Collected data entries:
◇ ◇ ◇ ◇ ◇ ◇ ◇

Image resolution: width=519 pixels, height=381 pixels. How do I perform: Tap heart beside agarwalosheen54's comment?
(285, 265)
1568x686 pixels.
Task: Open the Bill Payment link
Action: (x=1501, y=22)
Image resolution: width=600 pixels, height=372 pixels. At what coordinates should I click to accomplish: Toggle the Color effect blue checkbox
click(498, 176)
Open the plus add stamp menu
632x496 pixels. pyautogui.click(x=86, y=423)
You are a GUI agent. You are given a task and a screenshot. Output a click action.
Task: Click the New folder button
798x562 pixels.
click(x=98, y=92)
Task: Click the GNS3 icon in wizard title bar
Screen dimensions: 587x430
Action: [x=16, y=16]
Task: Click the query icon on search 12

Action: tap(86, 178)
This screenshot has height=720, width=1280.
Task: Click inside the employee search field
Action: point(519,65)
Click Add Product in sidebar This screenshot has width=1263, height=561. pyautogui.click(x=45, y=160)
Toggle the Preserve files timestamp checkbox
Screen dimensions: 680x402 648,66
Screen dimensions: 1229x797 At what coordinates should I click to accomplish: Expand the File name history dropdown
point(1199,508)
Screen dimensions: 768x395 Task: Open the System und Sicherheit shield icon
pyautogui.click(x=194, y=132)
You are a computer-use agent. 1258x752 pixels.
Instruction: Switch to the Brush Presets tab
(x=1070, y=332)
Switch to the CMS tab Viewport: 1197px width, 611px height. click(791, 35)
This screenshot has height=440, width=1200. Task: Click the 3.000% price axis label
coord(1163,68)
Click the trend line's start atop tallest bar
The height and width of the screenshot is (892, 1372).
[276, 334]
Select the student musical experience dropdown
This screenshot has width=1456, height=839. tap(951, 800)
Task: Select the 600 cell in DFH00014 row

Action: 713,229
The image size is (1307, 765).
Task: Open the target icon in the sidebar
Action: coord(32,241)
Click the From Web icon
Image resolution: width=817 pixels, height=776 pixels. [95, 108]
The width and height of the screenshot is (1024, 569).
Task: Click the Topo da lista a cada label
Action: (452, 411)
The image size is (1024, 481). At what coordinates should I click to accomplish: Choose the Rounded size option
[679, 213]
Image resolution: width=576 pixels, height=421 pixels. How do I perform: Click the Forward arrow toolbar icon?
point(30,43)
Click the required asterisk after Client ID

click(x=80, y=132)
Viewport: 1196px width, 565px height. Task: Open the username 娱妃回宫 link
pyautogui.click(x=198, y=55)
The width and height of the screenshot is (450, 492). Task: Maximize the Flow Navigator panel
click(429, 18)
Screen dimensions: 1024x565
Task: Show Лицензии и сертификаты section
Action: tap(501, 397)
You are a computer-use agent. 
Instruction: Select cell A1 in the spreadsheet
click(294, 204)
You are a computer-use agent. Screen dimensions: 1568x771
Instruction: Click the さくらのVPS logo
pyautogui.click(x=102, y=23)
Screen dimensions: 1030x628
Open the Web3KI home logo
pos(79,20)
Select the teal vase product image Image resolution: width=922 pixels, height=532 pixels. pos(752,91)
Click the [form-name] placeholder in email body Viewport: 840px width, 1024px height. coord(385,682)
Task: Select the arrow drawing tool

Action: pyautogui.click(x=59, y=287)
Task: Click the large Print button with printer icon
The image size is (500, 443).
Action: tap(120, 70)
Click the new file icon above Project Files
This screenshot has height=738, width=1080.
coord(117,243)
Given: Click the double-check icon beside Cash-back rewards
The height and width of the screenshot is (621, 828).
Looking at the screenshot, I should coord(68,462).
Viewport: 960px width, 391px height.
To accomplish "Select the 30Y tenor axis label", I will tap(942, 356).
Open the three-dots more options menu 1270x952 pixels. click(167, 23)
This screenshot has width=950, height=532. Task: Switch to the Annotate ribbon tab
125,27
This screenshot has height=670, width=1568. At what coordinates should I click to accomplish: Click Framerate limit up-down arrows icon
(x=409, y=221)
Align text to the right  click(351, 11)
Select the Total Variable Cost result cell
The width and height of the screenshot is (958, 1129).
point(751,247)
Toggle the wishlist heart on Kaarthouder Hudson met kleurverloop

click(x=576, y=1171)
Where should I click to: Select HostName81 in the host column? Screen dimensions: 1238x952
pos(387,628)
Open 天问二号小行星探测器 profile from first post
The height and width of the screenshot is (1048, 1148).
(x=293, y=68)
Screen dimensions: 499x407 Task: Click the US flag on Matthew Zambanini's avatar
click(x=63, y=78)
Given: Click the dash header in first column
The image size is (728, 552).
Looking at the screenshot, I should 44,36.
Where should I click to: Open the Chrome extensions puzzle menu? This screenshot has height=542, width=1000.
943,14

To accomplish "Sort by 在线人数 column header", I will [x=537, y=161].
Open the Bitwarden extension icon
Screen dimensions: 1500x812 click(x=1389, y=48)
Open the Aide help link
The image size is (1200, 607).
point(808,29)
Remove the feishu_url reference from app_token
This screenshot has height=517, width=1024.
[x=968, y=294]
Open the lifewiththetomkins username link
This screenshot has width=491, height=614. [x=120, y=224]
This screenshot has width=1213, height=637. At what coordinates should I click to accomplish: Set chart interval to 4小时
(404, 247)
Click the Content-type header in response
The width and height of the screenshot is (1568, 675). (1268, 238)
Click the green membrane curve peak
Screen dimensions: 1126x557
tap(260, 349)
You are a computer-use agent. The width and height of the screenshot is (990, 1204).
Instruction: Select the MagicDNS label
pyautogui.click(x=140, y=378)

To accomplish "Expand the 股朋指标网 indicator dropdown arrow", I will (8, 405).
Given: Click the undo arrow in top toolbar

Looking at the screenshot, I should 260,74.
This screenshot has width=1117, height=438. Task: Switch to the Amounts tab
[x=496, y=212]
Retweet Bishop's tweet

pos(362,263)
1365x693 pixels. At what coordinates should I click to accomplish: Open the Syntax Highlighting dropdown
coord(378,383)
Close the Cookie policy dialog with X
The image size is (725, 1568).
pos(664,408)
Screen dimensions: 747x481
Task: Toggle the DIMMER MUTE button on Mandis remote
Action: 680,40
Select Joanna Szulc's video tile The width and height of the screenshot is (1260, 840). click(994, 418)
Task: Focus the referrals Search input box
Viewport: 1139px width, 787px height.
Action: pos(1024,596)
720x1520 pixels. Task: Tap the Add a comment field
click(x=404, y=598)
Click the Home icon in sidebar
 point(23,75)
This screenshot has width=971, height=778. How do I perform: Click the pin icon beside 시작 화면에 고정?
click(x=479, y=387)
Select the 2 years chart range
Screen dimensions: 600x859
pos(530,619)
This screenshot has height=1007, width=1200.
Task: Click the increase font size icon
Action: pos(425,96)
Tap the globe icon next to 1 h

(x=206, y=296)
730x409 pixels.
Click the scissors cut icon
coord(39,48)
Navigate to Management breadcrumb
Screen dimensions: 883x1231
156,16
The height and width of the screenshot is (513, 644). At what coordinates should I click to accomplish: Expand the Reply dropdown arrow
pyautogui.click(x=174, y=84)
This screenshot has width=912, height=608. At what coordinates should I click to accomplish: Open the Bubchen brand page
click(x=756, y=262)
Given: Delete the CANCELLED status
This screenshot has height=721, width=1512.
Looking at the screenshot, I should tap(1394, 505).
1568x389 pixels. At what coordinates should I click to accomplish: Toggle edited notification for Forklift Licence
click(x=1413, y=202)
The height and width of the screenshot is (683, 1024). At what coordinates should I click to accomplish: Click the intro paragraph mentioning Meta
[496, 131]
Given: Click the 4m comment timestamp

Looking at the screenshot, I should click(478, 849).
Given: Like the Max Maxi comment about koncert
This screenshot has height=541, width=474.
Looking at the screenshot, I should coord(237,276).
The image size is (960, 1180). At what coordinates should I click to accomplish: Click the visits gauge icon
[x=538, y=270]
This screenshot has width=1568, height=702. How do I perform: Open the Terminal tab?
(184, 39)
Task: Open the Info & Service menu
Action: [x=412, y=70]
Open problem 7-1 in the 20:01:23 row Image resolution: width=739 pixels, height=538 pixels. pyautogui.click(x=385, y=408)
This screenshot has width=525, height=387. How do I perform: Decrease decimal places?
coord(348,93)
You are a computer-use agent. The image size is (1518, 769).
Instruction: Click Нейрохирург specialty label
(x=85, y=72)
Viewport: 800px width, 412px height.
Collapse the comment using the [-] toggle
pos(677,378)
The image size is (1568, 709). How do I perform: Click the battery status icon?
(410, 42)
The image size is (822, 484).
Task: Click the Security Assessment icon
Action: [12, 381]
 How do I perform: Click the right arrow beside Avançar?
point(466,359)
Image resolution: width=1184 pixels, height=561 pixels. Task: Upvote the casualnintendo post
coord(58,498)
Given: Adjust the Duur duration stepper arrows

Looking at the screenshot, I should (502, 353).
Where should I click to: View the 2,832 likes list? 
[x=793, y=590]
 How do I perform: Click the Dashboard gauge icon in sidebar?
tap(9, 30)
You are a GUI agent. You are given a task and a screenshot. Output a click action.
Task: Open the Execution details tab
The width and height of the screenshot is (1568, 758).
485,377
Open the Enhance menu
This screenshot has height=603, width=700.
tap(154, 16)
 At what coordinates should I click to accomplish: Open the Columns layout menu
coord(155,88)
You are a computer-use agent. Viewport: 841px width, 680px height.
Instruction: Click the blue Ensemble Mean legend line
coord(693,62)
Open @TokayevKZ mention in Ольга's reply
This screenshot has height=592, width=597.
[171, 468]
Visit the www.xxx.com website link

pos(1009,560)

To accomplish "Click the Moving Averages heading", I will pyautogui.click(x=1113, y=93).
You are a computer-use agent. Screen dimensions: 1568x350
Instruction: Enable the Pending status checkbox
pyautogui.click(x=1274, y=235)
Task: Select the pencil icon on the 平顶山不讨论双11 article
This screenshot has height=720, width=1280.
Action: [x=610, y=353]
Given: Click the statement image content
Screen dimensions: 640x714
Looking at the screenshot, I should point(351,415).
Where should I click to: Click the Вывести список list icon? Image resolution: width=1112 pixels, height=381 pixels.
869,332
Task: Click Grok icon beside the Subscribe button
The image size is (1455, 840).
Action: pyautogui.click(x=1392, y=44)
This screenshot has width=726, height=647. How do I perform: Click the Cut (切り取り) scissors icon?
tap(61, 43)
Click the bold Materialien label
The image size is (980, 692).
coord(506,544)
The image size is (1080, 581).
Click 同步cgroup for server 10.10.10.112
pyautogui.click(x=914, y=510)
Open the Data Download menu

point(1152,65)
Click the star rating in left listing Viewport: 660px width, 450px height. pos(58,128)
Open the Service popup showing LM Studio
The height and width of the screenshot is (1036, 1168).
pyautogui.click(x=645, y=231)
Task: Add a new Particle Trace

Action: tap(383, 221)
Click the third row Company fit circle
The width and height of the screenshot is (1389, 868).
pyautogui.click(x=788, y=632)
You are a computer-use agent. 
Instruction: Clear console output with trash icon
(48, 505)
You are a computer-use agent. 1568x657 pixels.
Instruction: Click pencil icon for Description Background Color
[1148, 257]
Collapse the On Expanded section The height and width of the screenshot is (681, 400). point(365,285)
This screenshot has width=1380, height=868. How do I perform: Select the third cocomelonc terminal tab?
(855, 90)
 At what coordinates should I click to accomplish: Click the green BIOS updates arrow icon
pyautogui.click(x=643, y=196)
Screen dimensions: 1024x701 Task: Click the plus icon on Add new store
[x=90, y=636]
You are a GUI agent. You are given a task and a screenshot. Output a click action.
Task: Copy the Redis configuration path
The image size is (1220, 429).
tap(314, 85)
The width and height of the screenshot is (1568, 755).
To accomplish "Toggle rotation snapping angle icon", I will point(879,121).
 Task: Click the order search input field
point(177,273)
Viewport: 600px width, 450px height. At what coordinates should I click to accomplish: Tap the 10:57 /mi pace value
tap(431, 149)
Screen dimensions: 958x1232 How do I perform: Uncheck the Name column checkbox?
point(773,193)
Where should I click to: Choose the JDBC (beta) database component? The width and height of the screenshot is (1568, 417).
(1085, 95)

◇ ◇ ◇ ◇ ◇ ◇ ◇

*WORK TO BE COMPLETED*:
Up to and including the line with "Task: Click the GNS3 icon in wizard title bar", output every line of the records above exactly, starting from the first; output nothing else.

*FINAL ANSWER*:
Image resolution: width=519 pixels, height=381 pixels. How do I perform: Tap heart beside agarwalosheen54's comment?
(285, 265)
1568x686 pixels.
Task: Open the Bill Payment link
Action: (x=1501, y=22)
Image resolution: width=600 pixels, height=372 pixels. At what coordinates should I click to accomplish: Toggle the Color effect blue checkbox
click(498, 176)
Open the plus add stamp menu
632x496 pixels. pyautogui.click(x=86, y=423)
You are a GUI agent. You are given a task and a screenshot. Output a click action.
Task: Click the New folder button
798x562 pixels.
click(x=98, y=92)
Task: Click the GNS3 icon in wizard title bar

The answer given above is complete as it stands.